Market correlation: Emini and bonds (or others)
BPA trading room Q&A: June 16, 2016
Question: You mentioned the correlation between Bonds and the Emini. Is it worth watching for confirmation of the trend in the Emini or does it not have any effect on your trading?
Audio duration: 5min 13sec
Market correlations 50/50
I think one of the worst things you can do, is you trade one market — let’s say the Emini — and keep an eye on another market for some kind of advance notice of what’s going to happen in the Emini. Every now and then, you’ll hear some idiot on television say something like that, “Oh, I always watch Bonds to help me know when the Emini’s going to turn,” or “I always watch the VIX,” or “I always watch Crude Oil.” That’s garbage, right? That’s just total garbage. Or “I’ll watch the ticks or I’ll watch the NASDAQ.” It’s all garbage. 50 percent of the time, the Emini will make a turn before the other market that you’re watching; 50 percent of the time, the other market will make the turn first. I think there’s no significant correlation that would allow you to trade profitably.
Use one chart to trade
So I keep coming back to: You put up the chart in front of you; you look at the chart and don’t think about anything else — just think about this chart. There’s so much information on this chart that you do not need any other information. In fact, if you do use any other information, you’re processing too much information and you’ll probably mess up what you’re doing in this chart. So just keep coming back. Force yourself; just look at the five-minute chart; just look at one chart. Don’t look at any other charts; just look at one chart. There is so much information here. There are so many trades here. Don’t do anything else.
Correlation opposites hedging
I know traders do all kinds of things, all kinds of correlations. Let me talk about my favorite idiot on television. If you’ve been in the room for a while, you’ll know what I’m talking about, right? He says so many stupid things that I’m just stunned that he’s still on television. Like he says, he never trades silver because it moves too much. That’s nonsense. You know, it moves the same as Gold. Maybe a little bit faster, you trade a little bit smaller. He trades Gold all the time and he says, “Oh, I never trade Gold in dollar terms,” so in other words, he never buys Gold futures or he never sells Gold futures unless he also does the opposite in a currency market.
So if he’s buying Gold and the Euro’s going down, he’ll say, “I’m buying Gold in Euro terms; I’m buying Gold and selling the Euro.” If you’re buying Gold with dollars, you’re basically buying Gold and selling dollars, right? It’s just total nonsense, to talk about how everything’s hedged — that’s not a hedge. If you buy Gold and sell Euro, that’s stupid. That means you have two separate trades going on at the same time and they’re independent of one another.

- - -

Given request A:
Add 53 to every coordinate value in the answers of the entries below. Then write out all of the entry lines again, keeping the requests unchanged.
The text above has no connection to the entries that come after it.

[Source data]
- - -

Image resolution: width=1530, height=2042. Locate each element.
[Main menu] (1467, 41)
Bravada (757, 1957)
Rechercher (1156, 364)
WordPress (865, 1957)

- - -

Given request B:
Supply the next part of the trading room answer on market correlation and hedging, picking up after its final sentence.

Output A:
Image resolution: width=1530, height=2042. Locate each element.
[Main menu] (1520, 94)
Bravada (810, 2010)
Rechercher (1209, 417)
WordPress (918, 2010)

Output B:
Losing on a big short
I remember about a year or two ago when Gold was collapsing, he was short Gold and he made a ton of money on Gold, and I think he was long the Yen because he wanted to sell Gold in Yen terms. And he lost more on the Yen than he made on the Gold, and at the end he said, “Oh, I ended up only losing 7 percent on the trade.” Gold lost 50 percent of its value and he was short Gold, yet he ended up losing on the trade because he did something really stupid. He attached it to a Forex trade, which is totally dumb, right?
Pairs trading — lunacy
But anyway, every now and then you’ll hear people on television talk about pairs trades. “Oh, JPMorgan’s strong, Bank Of America’s weak. I’m going to buy JPMorgan and I’m going to sell Bank Of America.” Or “Coors is strong, Macy’s is weak. I’ll buy Coors, I’ll sell Macy’s.” To me, that’s way too complicated. If Coors is strong, I’m buying Coors. If JPMorgan is strong, I’m buying JPMorgan. I’m not going to worry about selling a weaker cousin of something in the same space. And that Gold stuff, it’s just lunacy. It’s just total lunacy. Yet, I got to say I would love to have him as my neighbor; I’d love to have him in my tennis group; I’d love to play golf with him; and he seems like a really nice guy. And that’s why they put him on television; he’s really likeable. But he says so many — just so many stupid things that, for me, it’s actually amusing to listen to him say these stupid things and everyone talks about him, the commodity king. And it’s just incredible. It’s really, really incredible. But I enjoy watching him because he’s a likeable guy.
Going up? Buy! Going down? Sell!
So back to your question. Would I watch Bonds for a heads up or would I watch Crude Oil or would I watch Forex markets to see if they start turning. And if the Emini has not turned, then expect the Emini to turn? No, you’re not the only guy on the planet to think about that. All the institutions know that as well. So if Bonds are turning and the Forex market is turning and the Emini is not turning, what should that be telling you? It should be telling you something’s wrong; it should not be telling you that the Emini’s going to turn next, right? It should be telling you that maybe the turns in the other markets are wrong and that they’re going to stop turning and then go back to what they were doing before. Way too complicated. I just put up one chart and all I care about is if it’s going up, “Oh, I better buy.” If it’s going down, “Oh, looks like I should sell.” And I don’t worry about anything else.
So hope that answers your question.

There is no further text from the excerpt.